2) My parents were out of town and didn't know I was "surprising them."
3) My grandparents only lived an hour away from the Nashville airport, so by the time I landed in Memphis, they were already on their way to pick me up, and I had absolutely no way of letting them know I wouldn't be there.
4) I didn't have a credit card, so I couldn't rent a car.
5) I had a 12-month-old daughter with me, along with large carry on bag and diaper bag the size of a canoe. (This was also pre-9/11 days.)
6) and this is the big one . . . I was in Memphis. On August 16, 1987. The 10th anniversary of the death of Elvis Presley. Graceland is Mecca for the King and his followers, the result being "there were no rooms in the inn." Not a single empty hotel room in the city. Seriously.

In the meantime, I am using payphones to call my husband (who is 4,000 miles away). He is on the phone trying to track down my grandparents, my parents, and any Delta airline official who can somehow be held responsible for us being stranded without proper escort in the Memphis International Airport. To no avail. A strange man offered to take us home. I politely turned him down. As the hours got later and later, and the airport became more and more desolate, I stole a spoon from the cafeteria (so I could feed Kacey the organic homemade baby food I brought in my carry-on), and barricaded us into a large women's bathroom by pushing an old couch in front of the door. (Having, at this point, given up all hope, and now just biding time until my death, or tomorrow morning's 8 a.m. flight, whichever came first.)

I fed Kacey and got her to sleep, read "Anna Karenina" for awhile, realized there was NO WAY I was going to sleep in there, washed my hair in a public sink and "blow dried" it with one of those wall-mounted hand dryers - this would have been easier had I been a gymnast. After these eventful few hours, I hear a faint
"s...t...e...p...h...a...n...i...e..." from somewhere in distance. I listen. Again, I hear it, but this time louder. It's my mommy!!!! Now, I don't care if you are a 23-year-old parent who lives 4,000 miles from home, when you need your mommy, you need your mommy! She and dad eventually got the news and drove straight from wherever-they-were to Memphis to rescue me. Yeah!

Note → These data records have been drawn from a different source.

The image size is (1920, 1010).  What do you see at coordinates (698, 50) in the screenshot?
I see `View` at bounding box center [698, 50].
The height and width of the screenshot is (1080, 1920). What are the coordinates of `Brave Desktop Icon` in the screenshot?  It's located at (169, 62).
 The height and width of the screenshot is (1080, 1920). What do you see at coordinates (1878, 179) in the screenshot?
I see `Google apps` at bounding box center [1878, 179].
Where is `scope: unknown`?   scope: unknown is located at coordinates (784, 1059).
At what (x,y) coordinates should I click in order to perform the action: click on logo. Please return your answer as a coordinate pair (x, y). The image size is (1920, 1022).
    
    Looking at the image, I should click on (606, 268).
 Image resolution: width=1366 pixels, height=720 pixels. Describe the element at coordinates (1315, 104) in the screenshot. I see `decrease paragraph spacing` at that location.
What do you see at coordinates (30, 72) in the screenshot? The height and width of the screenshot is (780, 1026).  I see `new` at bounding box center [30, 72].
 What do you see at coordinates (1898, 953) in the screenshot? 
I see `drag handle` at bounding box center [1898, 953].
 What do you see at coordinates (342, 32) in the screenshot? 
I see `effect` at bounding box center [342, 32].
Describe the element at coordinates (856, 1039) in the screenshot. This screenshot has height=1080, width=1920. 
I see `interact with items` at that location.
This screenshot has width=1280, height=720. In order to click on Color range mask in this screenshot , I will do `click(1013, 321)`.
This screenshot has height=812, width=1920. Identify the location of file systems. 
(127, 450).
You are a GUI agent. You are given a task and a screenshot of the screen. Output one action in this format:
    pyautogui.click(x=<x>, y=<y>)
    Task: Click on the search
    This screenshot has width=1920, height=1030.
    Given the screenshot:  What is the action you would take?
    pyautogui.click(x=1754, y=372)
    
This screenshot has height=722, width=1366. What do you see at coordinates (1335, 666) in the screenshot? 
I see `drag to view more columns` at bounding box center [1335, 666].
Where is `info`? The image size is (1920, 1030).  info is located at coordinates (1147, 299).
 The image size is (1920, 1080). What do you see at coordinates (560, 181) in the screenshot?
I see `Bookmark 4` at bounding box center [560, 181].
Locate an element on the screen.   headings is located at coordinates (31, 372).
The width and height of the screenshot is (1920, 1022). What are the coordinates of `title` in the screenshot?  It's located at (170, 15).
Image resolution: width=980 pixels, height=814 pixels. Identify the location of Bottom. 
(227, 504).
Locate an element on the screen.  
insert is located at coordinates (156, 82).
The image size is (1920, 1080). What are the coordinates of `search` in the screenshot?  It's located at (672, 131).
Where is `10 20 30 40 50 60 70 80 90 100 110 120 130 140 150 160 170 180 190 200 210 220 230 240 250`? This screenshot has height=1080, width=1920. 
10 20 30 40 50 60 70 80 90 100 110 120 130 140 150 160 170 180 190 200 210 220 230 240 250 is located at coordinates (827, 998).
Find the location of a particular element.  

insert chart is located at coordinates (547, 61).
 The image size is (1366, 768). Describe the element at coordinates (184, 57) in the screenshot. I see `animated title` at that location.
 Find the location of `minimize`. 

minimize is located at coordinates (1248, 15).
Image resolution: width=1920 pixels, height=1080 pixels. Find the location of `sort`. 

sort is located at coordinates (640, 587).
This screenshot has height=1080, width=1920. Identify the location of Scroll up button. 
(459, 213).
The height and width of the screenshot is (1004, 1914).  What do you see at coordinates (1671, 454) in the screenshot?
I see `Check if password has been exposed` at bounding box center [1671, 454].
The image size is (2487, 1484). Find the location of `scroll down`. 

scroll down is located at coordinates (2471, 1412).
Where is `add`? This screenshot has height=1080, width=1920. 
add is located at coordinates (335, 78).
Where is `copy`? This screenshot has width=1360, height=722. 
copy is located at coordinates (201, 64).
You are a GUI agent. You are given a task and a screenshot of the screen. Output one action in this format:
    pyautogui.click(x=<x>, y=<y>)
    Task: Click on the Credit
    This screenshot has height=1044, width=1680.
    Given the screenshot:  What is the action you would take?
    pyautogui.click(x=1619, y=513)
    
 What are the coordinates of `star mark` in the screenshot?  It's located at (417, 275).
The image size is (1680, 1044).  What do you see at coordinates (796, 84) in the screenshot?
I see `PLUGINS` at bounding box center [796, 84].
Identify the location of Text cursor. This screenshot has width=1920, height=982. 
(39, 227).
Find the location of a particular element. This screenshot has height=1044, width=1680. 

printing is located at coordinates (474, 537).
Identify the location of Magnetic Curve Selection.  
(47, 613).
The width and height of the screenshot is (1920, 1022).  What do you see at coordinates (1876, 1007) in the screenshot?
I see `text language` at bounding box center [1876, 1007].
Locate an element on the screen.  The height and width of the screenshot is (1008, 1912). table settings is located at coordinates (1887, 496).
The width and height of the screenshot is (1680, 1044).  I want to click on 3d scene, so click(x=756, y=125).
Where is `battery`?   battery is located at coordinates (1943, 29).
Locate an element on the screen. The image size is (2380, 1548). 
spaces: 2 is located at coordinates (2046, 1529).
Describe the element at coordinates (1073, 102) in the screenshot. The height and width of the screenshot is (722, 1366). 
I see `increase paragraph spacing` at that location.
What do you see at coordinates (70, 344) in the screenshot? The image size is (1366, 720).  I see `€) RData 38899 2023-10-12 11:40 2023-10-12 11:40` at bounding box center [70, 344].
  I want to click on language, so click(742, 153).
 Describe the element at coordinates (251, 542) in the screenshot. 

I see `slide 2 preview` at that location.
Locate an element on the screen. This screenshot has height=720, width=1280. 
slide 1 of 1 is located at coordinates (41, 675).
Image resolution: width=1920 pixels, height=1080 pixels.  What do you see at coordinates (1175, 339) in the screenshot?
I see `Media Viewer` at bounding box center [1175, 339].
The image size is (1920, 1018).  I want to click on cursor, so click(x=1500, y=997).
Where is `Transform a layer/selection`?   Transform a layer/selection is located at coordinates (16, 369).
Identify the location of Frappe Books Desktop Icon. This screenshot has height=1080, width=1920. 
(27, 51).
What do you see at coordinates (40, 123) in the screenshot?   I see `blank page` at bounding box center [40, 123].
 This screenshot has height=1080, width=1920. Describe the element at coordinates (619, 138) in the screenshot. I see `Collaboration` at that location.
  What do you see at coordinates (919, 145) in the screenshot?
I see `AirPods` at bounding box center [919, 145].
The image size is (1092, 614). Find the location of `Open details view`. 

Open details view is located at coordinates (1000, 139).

On the return flight a couple of weeks later, I almost got stranded in Minneapolis. Again, as the result of a flight delay, I was late for my connecting flight to Seattle. When I got to the gate, they were rolling back the walkway. I met the exiting airline worker as she was walking back into the terminal. She told me I was too late. To this point in my life, I don't believe I had ever stood up for myself. My usual, a-bit-shy self, afraid of spending another sleepless night in an airport, looked her dead in the face, stuck out my pointer finger and demanded, "Either you roll that walkway back out and let me on that plane, or you, personally, will be paying for my hotel room tonight." Kacey and I made it back to Anchorage as scheduled.

Twenty years full circle. 1987: Kacey and I were stranded together in the home of "the King" trying to get to Nashville. 2007: Kacey and I part ways as she moves into her first real "home" and I leave her in care of "THE KING" in Nashville.